* _Data provided_

■ ■ ■

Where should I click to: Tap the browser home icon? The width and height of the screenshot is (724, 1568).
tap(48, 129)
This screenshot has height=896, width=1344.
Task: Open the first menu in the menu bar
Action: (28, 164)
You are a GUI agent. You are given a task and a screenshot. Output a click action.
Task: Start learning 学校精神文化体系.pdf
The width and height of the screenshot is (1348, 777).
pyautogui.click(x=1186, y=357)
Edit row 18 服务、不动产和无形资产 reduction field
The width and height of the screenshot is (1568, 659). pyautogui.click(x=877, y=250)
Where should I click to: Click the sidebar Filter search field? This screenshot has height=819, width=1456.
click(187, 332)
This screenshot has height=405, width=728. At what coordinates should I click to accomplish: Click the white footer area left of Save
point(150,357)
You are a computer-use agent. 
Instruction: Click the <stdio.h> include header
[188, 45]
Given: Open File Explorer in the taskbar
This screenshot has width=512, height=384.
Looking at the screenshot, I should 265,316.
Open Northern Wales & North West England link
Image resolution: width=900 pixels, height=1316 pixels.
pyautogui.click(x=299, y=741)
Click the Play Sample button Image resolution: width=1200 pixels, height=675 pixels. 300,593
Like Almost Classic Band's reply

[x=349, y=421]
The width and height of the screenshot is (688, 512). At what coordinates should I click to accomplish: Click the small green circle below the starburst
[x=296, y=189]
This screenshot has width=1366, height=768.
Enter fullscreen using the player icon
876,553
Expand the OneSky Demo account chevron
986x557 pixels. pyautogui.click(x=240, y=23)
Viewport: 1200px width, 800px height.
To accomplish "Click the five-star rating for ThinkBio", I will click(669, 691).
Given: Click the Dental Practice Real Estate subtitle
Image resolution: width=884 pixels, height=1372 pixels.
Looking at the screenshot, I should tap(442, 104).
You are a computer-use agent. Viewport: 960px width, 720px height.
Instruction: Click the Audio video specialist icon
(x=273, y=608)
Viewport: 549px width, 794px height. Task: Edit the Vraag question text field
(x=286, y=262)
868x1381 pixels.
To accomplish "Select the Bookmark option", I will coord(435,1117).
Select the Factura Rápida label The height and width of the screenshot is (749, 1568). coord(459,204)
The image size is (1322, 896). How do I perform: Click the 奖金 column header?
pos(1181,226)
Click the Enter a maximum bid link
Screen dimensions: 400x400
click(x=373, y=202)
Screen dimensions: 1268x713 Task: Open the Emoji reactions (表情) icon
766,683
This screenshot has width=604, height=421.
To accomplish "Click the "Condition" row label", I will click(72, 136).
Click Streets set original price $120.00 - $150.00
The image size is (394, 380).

■ ■ ■

* _Exercise directions_
From the records above, return each line where "Select" occurs.

* _Answer section_
To accomplish "Select the Bookmark option", I will coord(435,1117).
Select the Factura Rápida label The height and width of the screenshot is (749, 1568). coord(459,204)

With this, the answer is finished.